I. PROCEDURAL HISTORY
The Court has reviewed and considered the following documents in analyzing this case: Plaintiff's Brief and Statement of Issues in Support of Motion for Request for Review ("Pl. Br."), Defendant's Response to Request for Review of Plaintiff ("Resp."), Plaintiff's Reply Brief ("Reply"), the administrative record. ("R."), and the attached Exhibits (Ex.).
On May 25, 2016, Plaintiff applied for DIB and SSI benefits; she alleged an onset date of February 1, 2016. R. 15; Pl. Br. at 2; Resp. at 4. The Social Security Administration ("SSA") denied Plaintiff's claims on September 19, 2016; thereafter, she requested a hearing before an Administrative Law Judge ("ALJ"). R. 15; Pl. Br. at 2; Resp. at 4. The SSA granted Plaintiff's request and convened a hearing on August 14, 2018. R. 45.

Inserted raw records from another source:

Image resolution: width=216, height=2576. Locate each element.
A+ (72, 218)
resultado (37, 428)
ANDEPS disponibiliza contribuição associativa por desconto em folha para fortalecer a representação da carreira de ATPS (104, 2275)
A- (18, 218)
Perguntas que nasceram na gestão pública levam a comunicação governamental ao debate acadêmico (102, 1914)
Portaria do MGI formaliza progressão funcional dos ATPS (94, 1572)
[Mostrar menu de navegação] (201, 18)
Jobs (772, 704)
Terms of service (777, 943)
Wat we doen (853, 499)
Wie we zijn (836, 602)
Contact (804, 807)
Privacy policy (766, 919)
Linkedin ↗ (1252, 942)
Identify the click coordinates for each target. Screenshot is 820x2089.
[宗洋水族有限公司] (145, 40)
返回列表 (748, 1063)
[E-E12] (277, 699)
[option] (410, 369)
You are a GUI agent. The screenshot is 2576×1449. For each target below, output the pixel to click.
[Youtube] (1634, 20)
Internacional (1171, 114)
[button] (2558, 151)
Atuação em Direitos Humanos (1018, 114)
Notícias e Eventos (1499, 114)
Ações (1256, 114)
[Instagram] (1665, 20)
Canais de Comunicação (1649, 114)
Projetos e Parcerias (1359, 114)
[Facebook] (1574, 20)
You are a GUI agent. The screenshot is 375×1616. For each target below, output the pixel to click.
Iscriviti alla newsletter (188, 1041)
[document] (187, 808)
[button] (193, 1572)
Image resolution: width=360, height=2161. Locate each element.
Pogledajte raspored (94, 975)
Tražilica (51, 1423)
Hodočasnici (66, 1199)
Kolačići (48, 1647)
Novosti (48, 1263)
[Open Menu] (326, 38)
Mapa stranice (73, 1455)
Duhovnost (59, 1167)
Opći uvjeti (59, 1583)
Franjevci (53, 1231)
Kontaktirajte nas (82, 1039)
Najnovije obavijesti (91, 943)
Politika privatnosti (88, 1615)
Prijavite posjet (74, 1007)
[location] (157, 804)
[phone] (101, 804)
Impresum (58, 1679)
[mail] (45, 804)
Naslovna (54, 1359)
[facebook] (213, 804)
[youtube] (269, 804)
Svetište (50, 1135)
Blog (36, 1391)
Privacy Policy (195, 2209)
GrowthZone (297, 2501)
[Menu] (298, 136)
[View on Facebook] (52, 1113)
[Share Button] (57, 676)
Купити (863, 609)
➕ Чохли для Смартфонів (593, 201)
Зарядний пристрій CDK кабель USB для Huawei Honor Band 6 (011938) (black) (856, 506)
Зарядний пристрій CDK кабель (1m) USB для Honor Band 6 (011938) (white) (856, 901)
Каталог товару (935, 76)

Plaintiff appeared before Margaret M. Gabell, the ALJ in Elkins Park, Pennsylvania; Plaintiff, represented by an attorney, and vocational expert, Donna Mary Nealon ("the VE") testified at the hearing. R. 15, 45-46. On September 21, 2018, the ALJ, using the sequential evaluation process for disability, issued an unfavorable DIB and SSI decision. R. 15-24. Thereafter, on September 6, 2019, the Appeals Council denied Plaintiff's request for review, making the ALJ's decision the final determination of the Commissioner. R. 1-5. On November 4, 2019, Plaintiff sought judicial review from this Court; both parties have consented to the undersigned's jurisdiction, pursuant to 28 U.S.C. § 636(c).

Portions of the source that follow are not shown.